The data —
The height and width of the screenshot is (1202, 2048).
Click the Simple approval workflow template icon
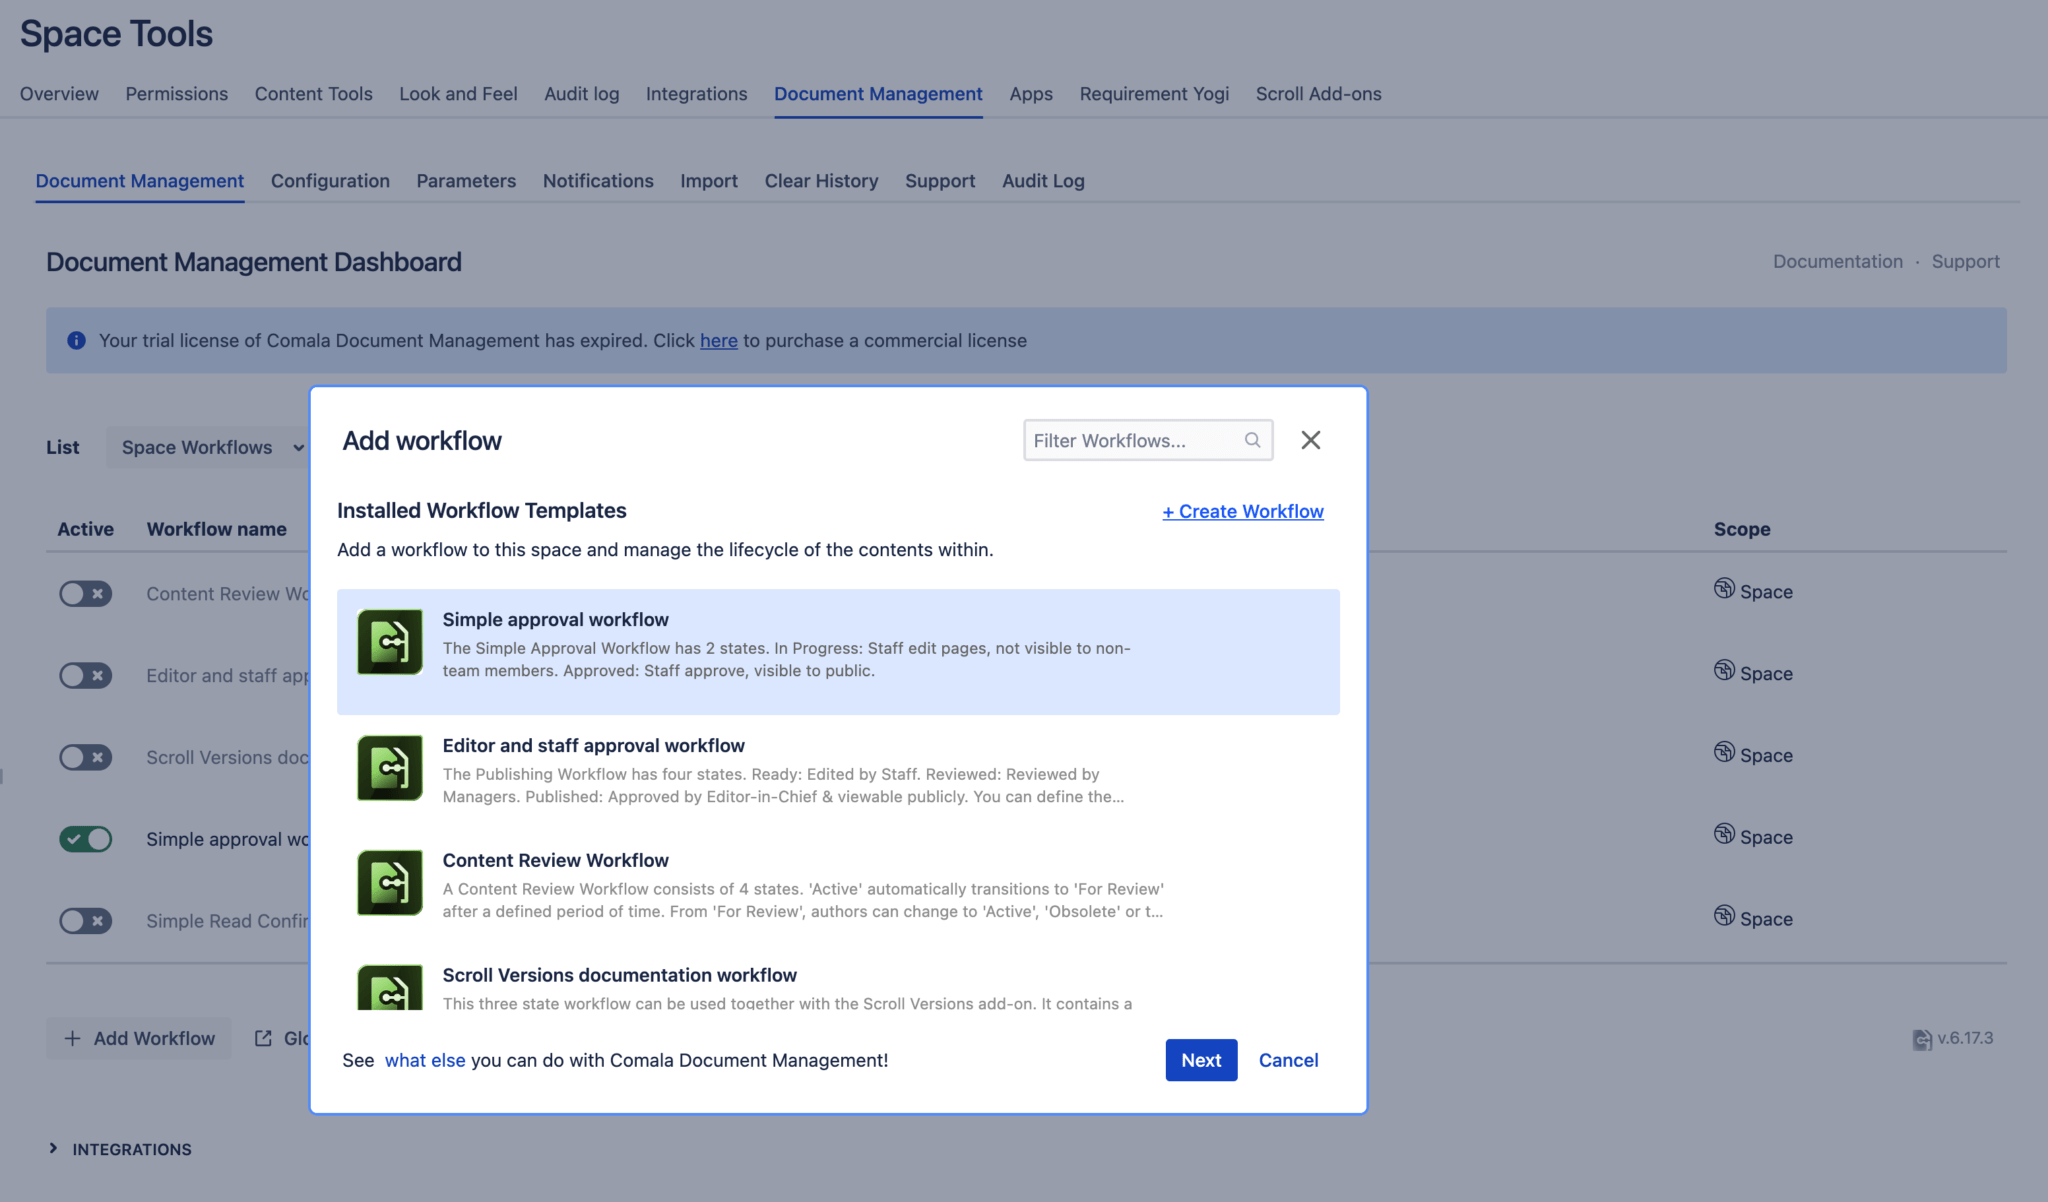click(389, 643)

--

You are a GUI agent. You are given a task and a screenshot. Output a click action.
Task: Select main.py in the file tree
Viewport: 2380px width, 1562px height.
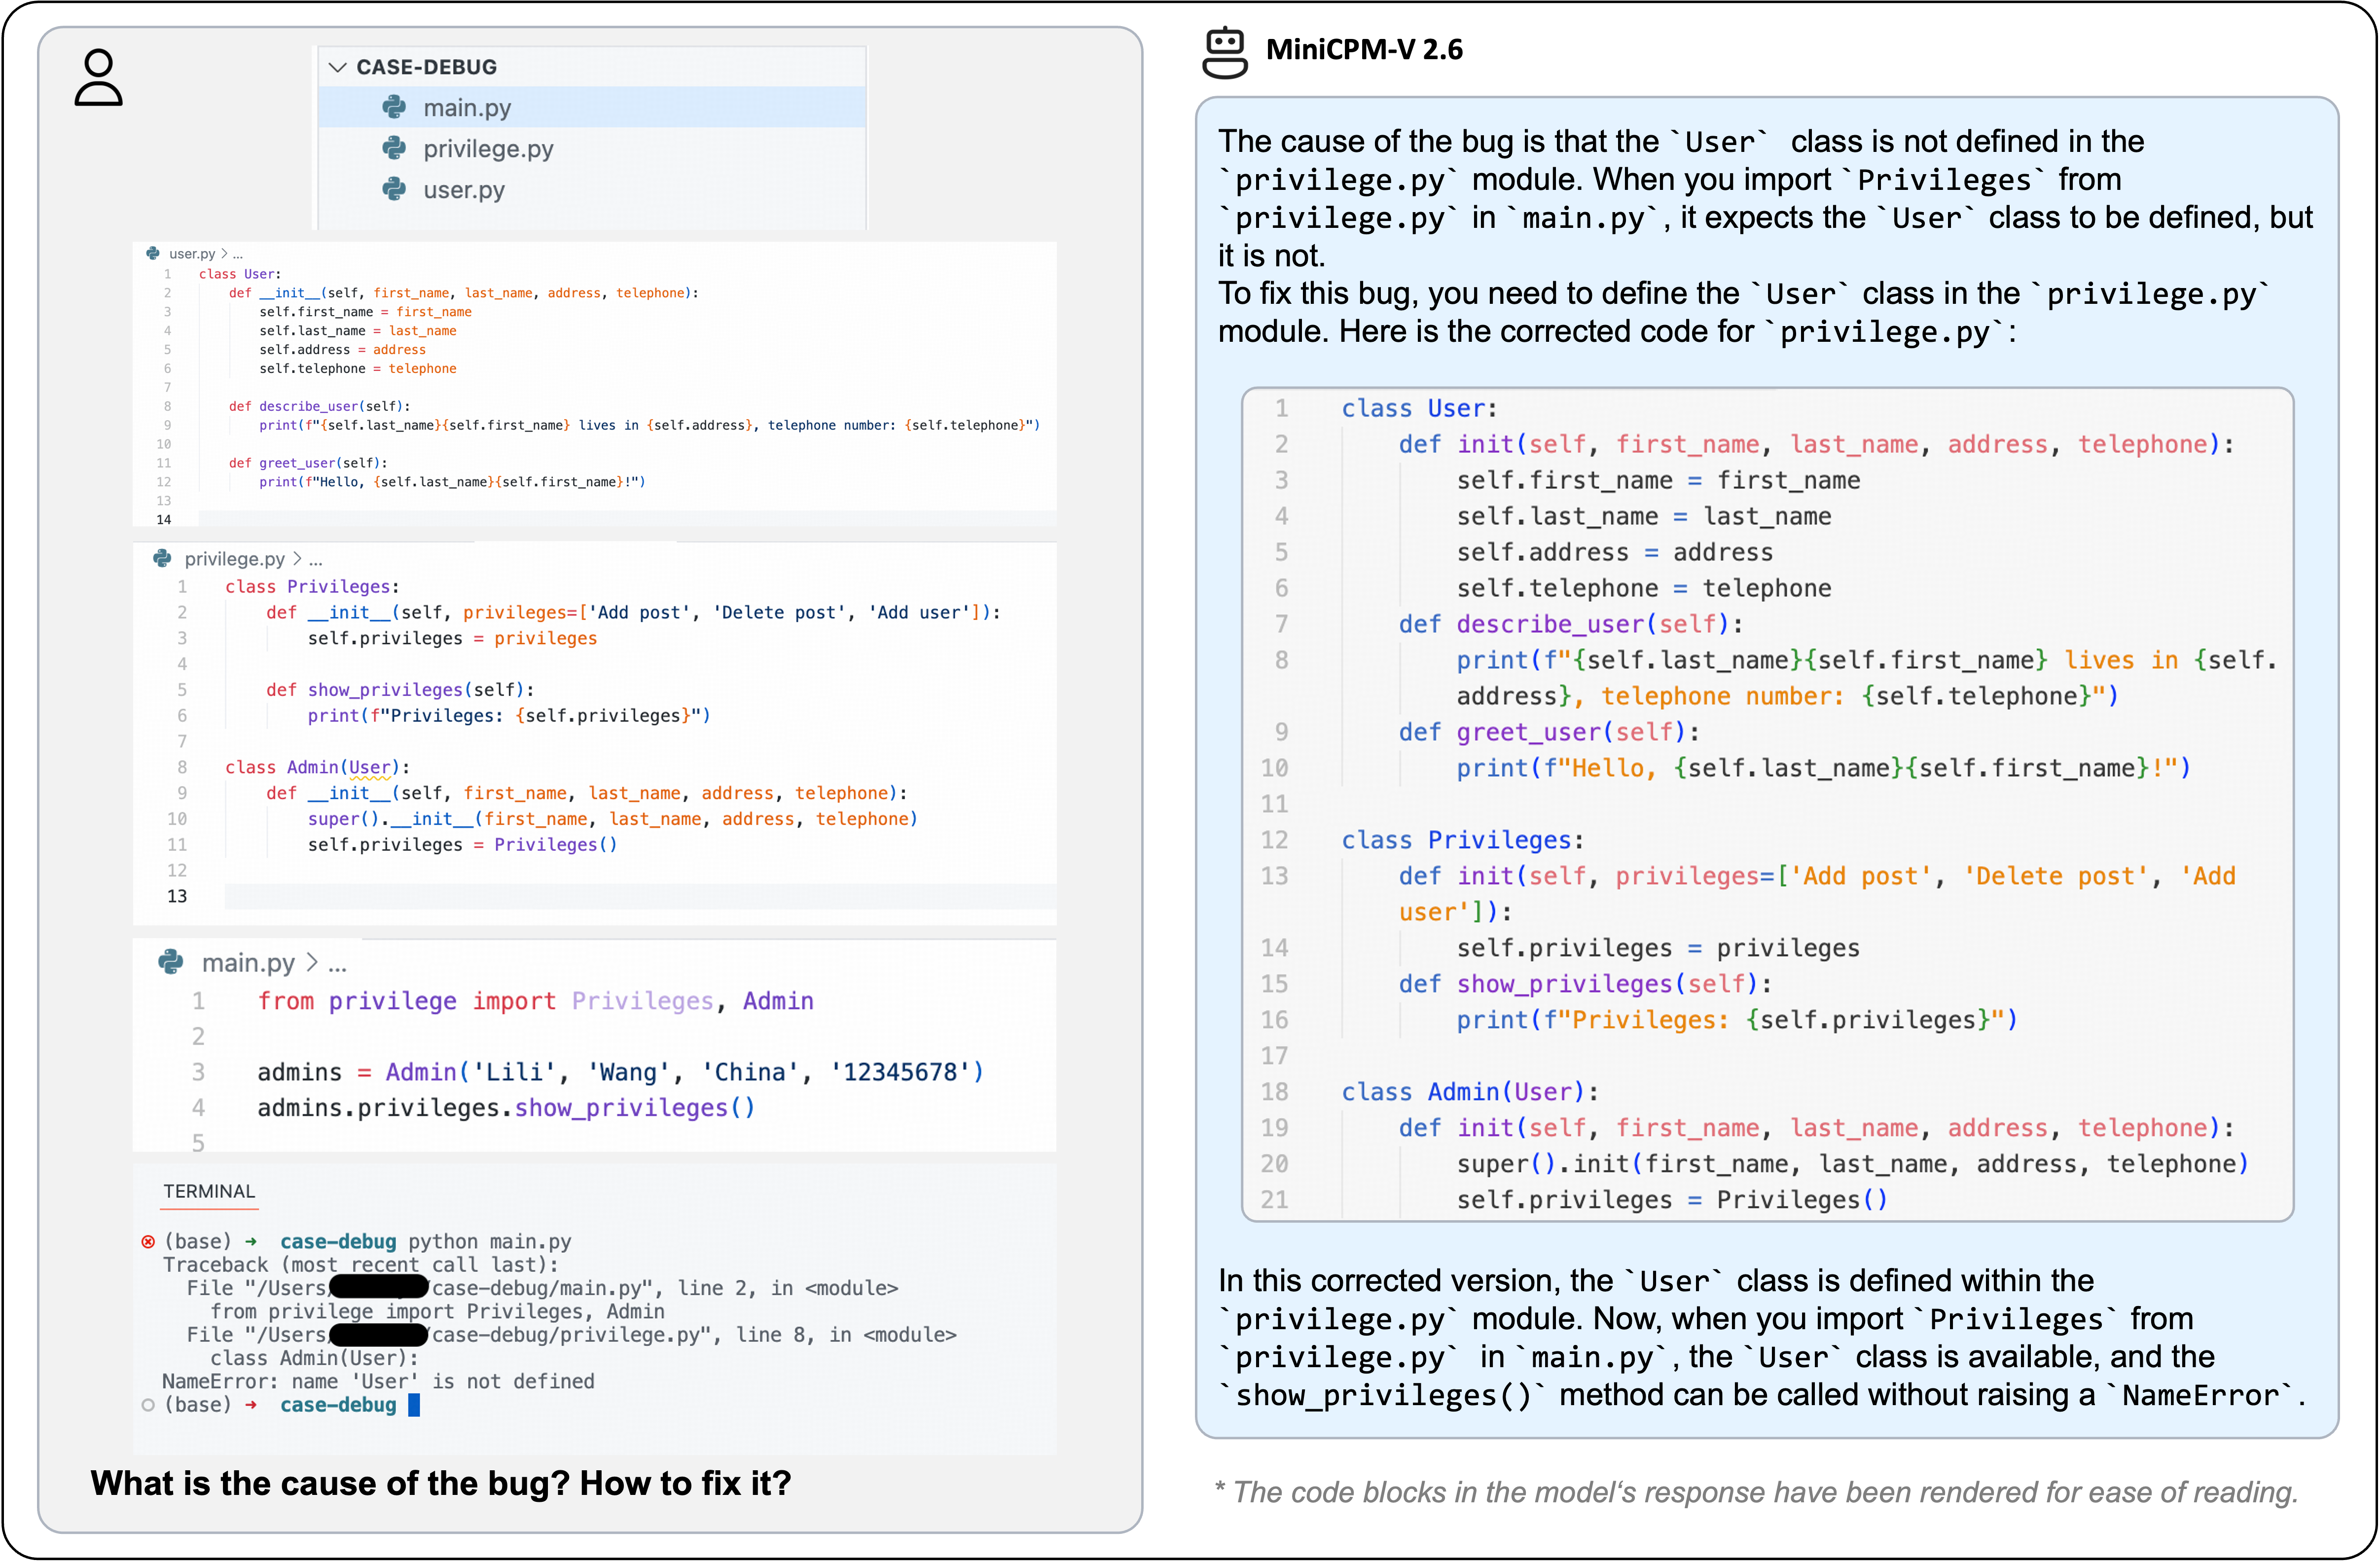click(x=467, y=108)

Work instruction — Answer with the number alone: how many lines in the records include the word "screenshot"?

Result — 2